Rapid Thermalization in Field Theory from Gravitational Collapse

TL;DR

This paper investigates gravitational collapse in AdS space to understand rapid thermalization in dual field theories, finding that black hole formation and thermalization occur quickly across various initial conditions.

Contribution

It provides a numerical study linking scalar field collapse in AdS to rapid thermalization in dual field theories, highlighting the dependence on initial conditions.

Findings

Small initial amplitudes do not form black holes, resulting in oscillatory scalar fields.

Large initial amplitudes lead to black hole formation, indicating thermalization.

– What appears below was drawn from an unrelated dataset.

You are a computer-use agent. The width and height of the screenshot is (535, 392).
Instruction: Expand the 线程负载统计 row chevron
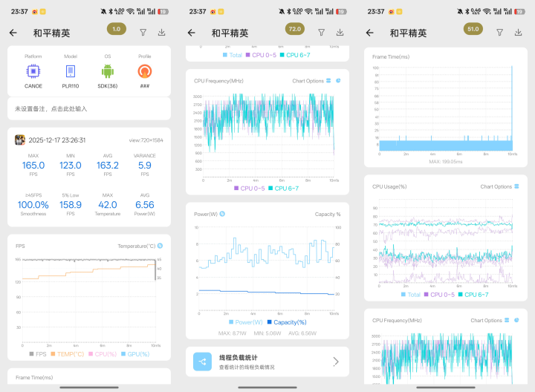[x=336, y=362]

Thermalization occurs near the causal bound for a wide range of black hole masses.

Abstract

Motivated by the duality with thermalization in field theory, we study gravitational collapse of a minimally coupled massless scalar field in Einstein gravity with a negative cosmological constant. We investigate the system numerically and establish that for small values of the initial amplitude of the scalar field there is no black hole formation, rather, the scalar field performs an oscillatory motion typical of geodesics in AdS. For large enough values of the amplitude of the scalar field we find black hole formation which we detect numerically as the emergence of an apparent horizon. Using the time of formation as an estimate for thermalization in the field theory we conclude that thermalization occurs very rapidly, close to the causal bound for a very wide range of black hole masses. We further study the thermalization time in more detail as a function of the amplitude and the width of the initial Gaussian scalar field profile and detect a rather mild structure.